Juiz sob a suspeita de parcialidade

Desde o final de 2020, têm circulado notícias acerca da possível parcialidade do juiz substituto da 12ª Vara Federal de Belo Horizonte, Mário de Paula Franco Júnior. Documentos do Ministério Público Federal (MPF), Ministério Público de Minas Gerais (MPMG), Defensoria Pública da União (DPU), Defensoria Pública do Estado de Minas Gerais (DPEMG) e Defensoria Pública do Estado do Espírito Santo (DPEES) apontam para as evidências de que o juiz tem agido em prol das empresas rés – Vale, Samarco e BHP Billiton do Brasil – e da própria Renova e advogados(as) das novas comissões. Nos acordos oferecidos às pessoas atingidas constam valores irrisórios e a exigência de declarar a quitação integral. Por esses e outros motivos, as instituições de justiça pedem o afastamento do juiz. Veja, a seguir, as principais situações que resultaram nesse questionamento.

Por Juliana Carvalho

Pedido de anulação da decisão do juiz sobre as indenizações

Em outubro de 2020, o Ministério Público Federal (MPF), Ministério Público de Minas Gerais (MPMG), Defensoria Pública da União (DPU), Defensoria Pública do Estado de Minas Gerais (DPEMG) e a Defensoria Pública do Estado do Espírito Santo (DPEES) entraram com dois recursos para pedir a anulação das decisões do juiz substituto da 12ª Vara Federal de Belo Horizonte, Mário de Paula Franco Júnior, sobre os pagamentos de indenização em Baixo Guandu-ES e Naque-MG, dois municípios atingidos pelo rompimento da barragem de Fundão. 

Mas anular o quê?

Os recursos elaborados pelas instituições de Justiça, MPF, MPMG, DPU, DPEMG DPEES, relataram os prejuízos às pessoas atingidas da região de Baixo Guandu-ES e Naque-MG, em relação à indenização, advindos da decisão do juiz. Entre os prejuízos, destacam-se a exigência de que a pessoa atingida utilizasse o sistema on-line criado pela Renova a fim de liquidar e executar os pedidos de indenização e a obrigatoriedade de contratação de um(a) advogado(a). Além disso, as instituições destacaram também o valor irrisório, dez mil reais, em relação à indenização por danos morais. Em um dos recursos, é esclarecido que “essa quantia é rotineiramente atribuída, nos tribunais brasileiros, em virtude de cancelamentos de voos ou extravios de bagagem. Beira o ridículo pretender que esse mesmo valor seja devido, mediante quitação integral, a pessoas que tiveram suas vidas destroçadas por um dos maiores desastres da história do país”. Outra exigência imposta pelo juiz era a de que a pessoa atingida deveria assinar um Termo de Quitação Integral, mesmo sem obter estudos finalizados acerca de todos os danos que foram causados – e continuados – na região após o rompimento da barragem de Fundão. Havia também a exigência de que as pessoas desistissem de outras ações, conforme o Jornal A SIRENE publicou na última edição. É importante destacar que as instituições de Justiça não pediram a anulação dos pagamentos, e sim das decisões do juiz que prejudicam as pessoas atingidas.

Material fornecido:
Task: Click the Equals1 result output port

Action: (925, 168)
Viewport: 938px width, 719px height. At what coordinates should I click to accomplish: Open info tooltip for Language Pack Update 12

Instrução:
Copie, sem mudar nada, a parte do texto sobre o juiz suspeito de parcialidade que começa com as palavras "Pedido de anulação" e termina em "pelo rompimento da barragem de Fundão.". A listagem não tem relação com o texto.

Resultado:
Pedido de anulação da decisão do juiz sobre as indenizações

Em outubro de 2020, o Ministério Público Federal (MPF), Ministério Público de Minas Gerais (MPMG), Defensoria Pública da União (DPU), Defensoria Pública do Estado de Minas Gerais (DPEMG) e a Defensoria Pública do Estado do Espírito Santo (DPEES) entraram com dois recursos para pedir a anulação das decisões do juiz substituto da 12ª Vara Federal de Belo Horizonte, Mário de Paula Franco Júnior, sobre os pagamentos de indenização em Baixo Guandu-ES e Naque-MG, dois municípios atingidos pelo rompimento da barragem de Fundão.